Please answer these questions from the mouse genetic monitoring text:
(a) Which two inbred strains must be produced in the same Isolated Barrier Unit to produce the CAF1 hybrid?
(b) The number of animals monitored equals what percentage of the new matings set up in a two-week period?
(c) What is presently used for this monitoring?

- [Exercise passage]:
^^^^

Generally an inbred strain produced in a Barrier Unit colony is assigned a room or location where it is the only strain of a particular coat color produced in that room. Unfortunately, separation of all strains by coat color is not always possible. One of a number of examples is production of F1 hybrids that requires the use of two similarly colored strains as the inbred parents. Because Taconic prohibits barrier-to-barrier transfers for health reasons, both BALB/cAnNTac and A/JCrTac strains must be produced in the same Isolated Barrier Unit (IBU) to produce the CAF1 hybrid. All three of these models are albino, so genetic monitoring plays an especially important role in situations such as this.
Absolute protection for this type of risk is impossible to achieve without testing every same-colored mouse in the room. However, statistical sampling of the population can provide a high degree of confidence that no mix-up has occurred. In situations where similarly colored strains must be raised in the same production locations, standard operating procedures dictate specific rules for frequency of monitoring and also for how to select animals for monitoring. For example, if two albino strains are housed in the same barrier, Veterinary Services personnel develop a monitoring schedule that is based on Production data of the number of new matings set up. Monitoring is done on a number of animals from that strain that is equal to 20% of the number of new matings set up in that two-week period. Barrier personnel select as many animals from that strain to satisfy the scheduled number for that cycle; each animal selected must be a first-litter pup from a breeding cage that has not been sampled previously. This type of Production Genetic monitoring continues biweekly as long as there are similarly colored animals in that location. Historically, animals were tested for subsets of biochemical polymorphisms that would allow discrimination between the strains. Presently, we employ a two-microsatellite marker panel that is unique to each strain bred at Taconic.

^^^^

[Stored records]
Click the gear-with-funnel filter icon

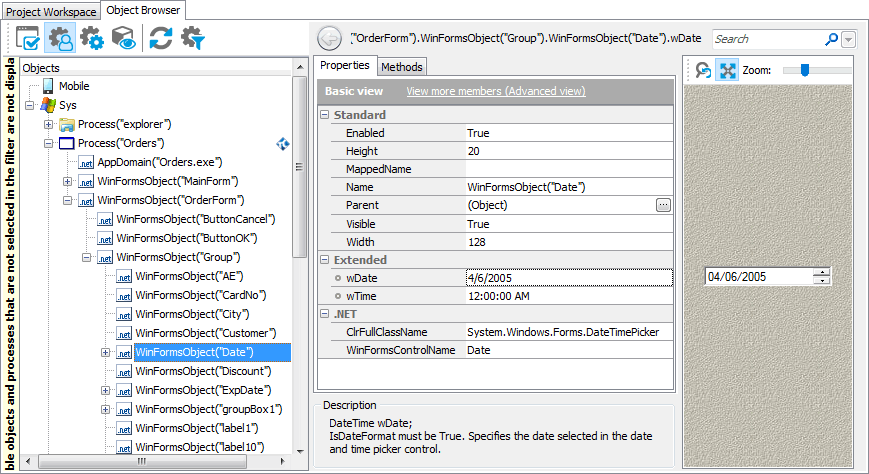click(x=191, y=39)
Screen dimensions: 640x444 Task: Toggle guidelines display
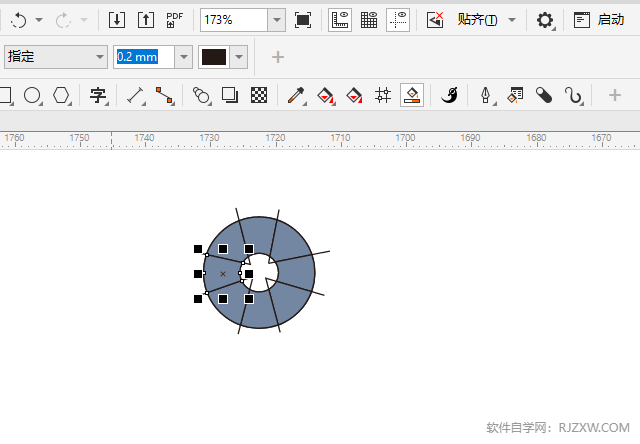(397, 19)
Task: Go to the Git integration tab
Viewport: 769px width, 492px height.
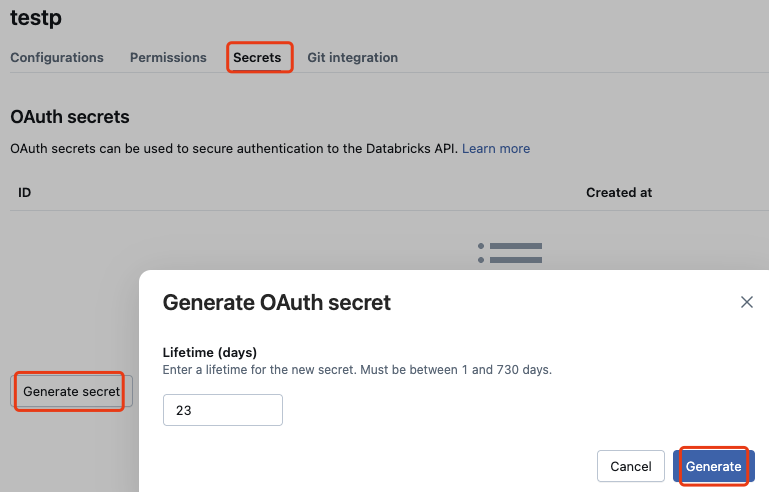Action: pos(353,57)
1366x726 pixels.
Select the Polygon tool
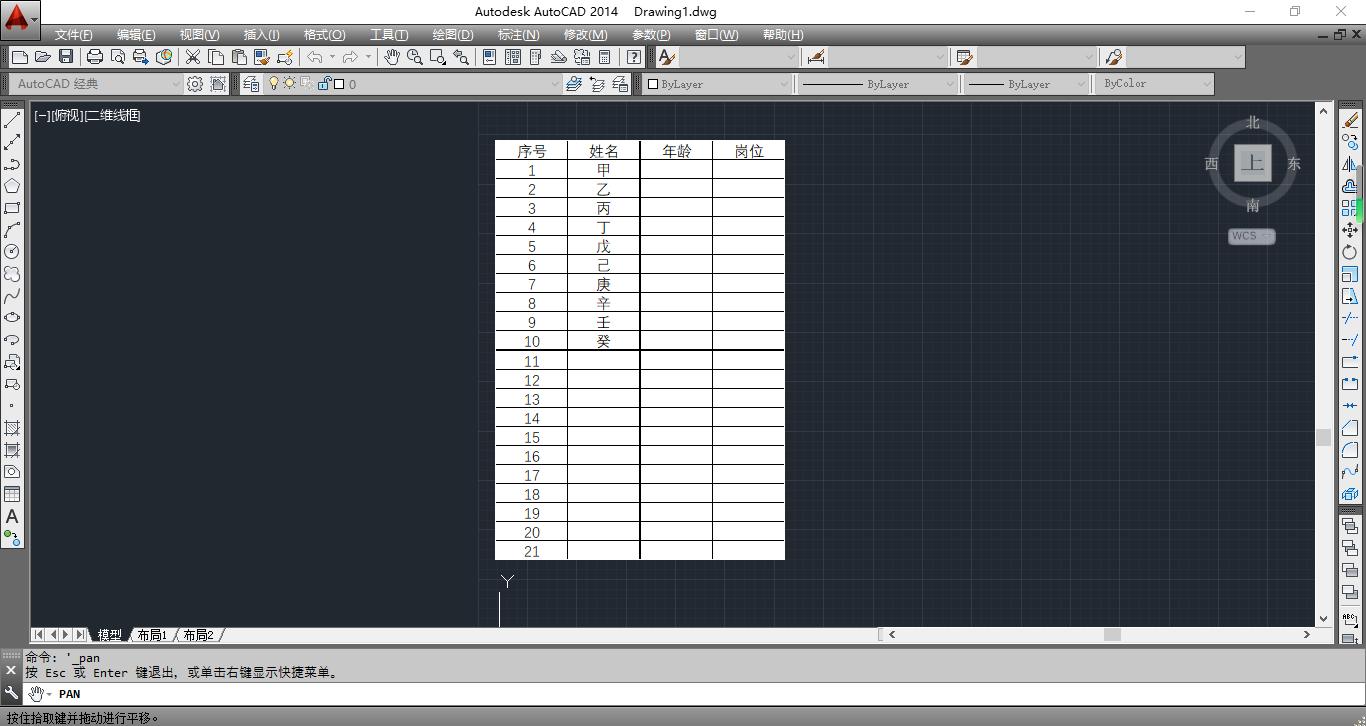(12, 186)
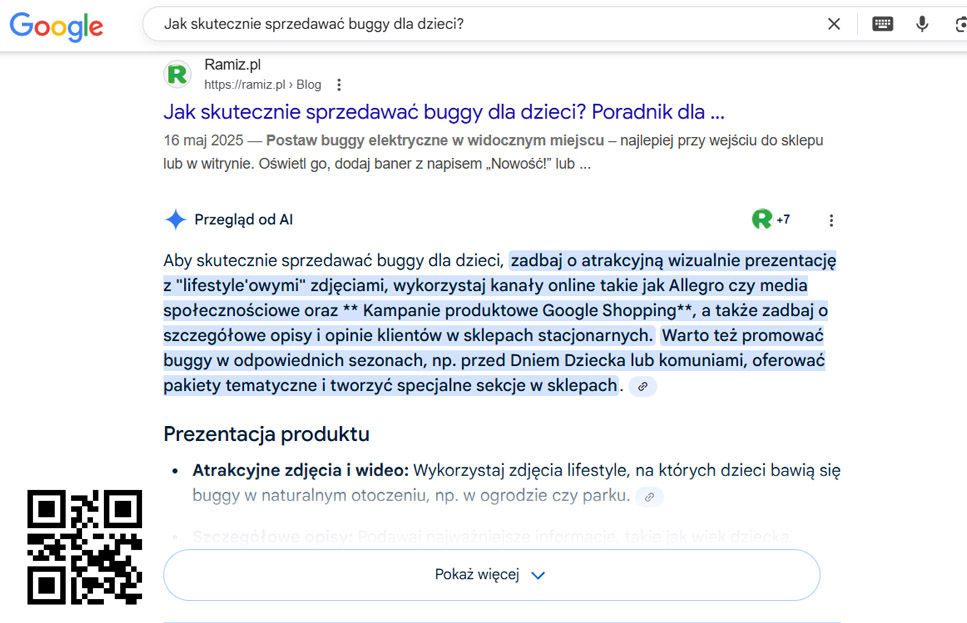
Task: Click the link chip after the summary paragraph
Action: coord(643,386)
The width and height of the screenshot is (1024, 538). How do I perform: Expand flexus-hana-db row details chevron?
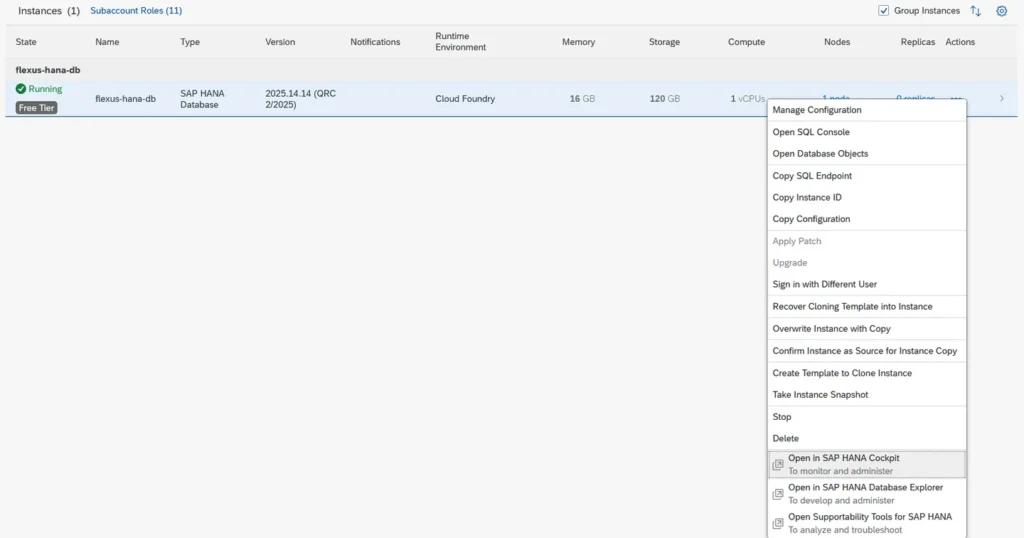coord(1002,98)
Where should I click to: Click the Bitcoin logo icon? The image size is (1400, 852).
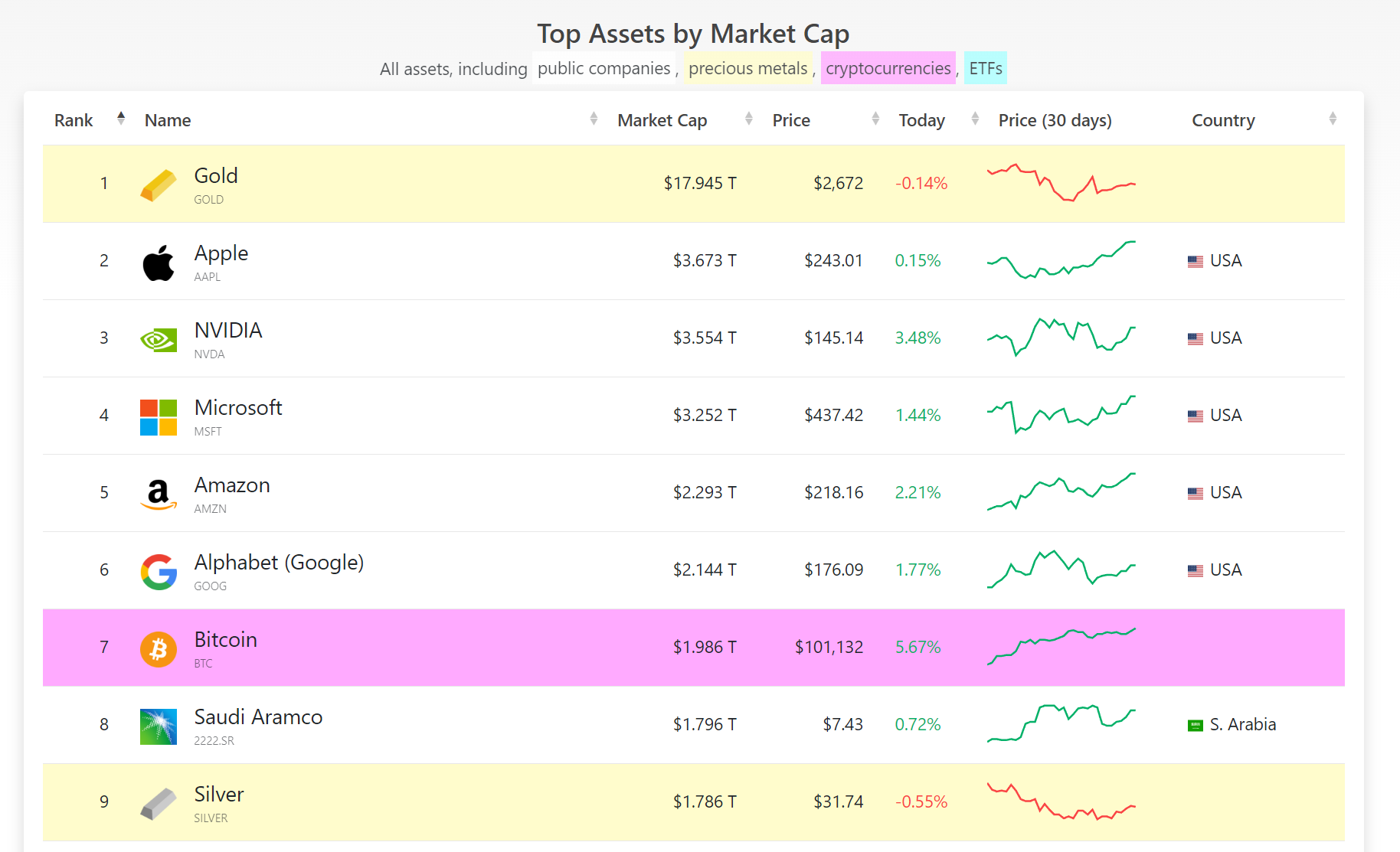coord(159,649)
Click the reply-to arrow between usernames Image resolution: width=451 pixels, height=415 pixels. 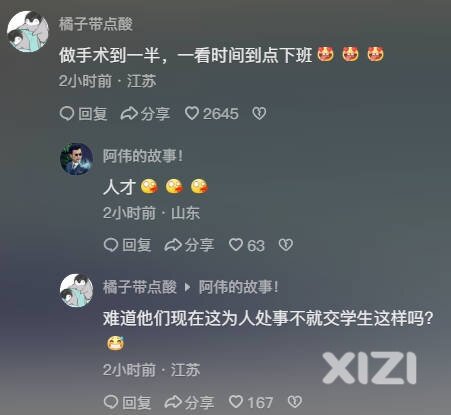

^^^^

- [Reply to the exercise]:
(a) BALB/cAnNTac and A/JCrTac
(b) 20%
(c) A two-microsatellite marker panel that is unique to each strain bred at Taconic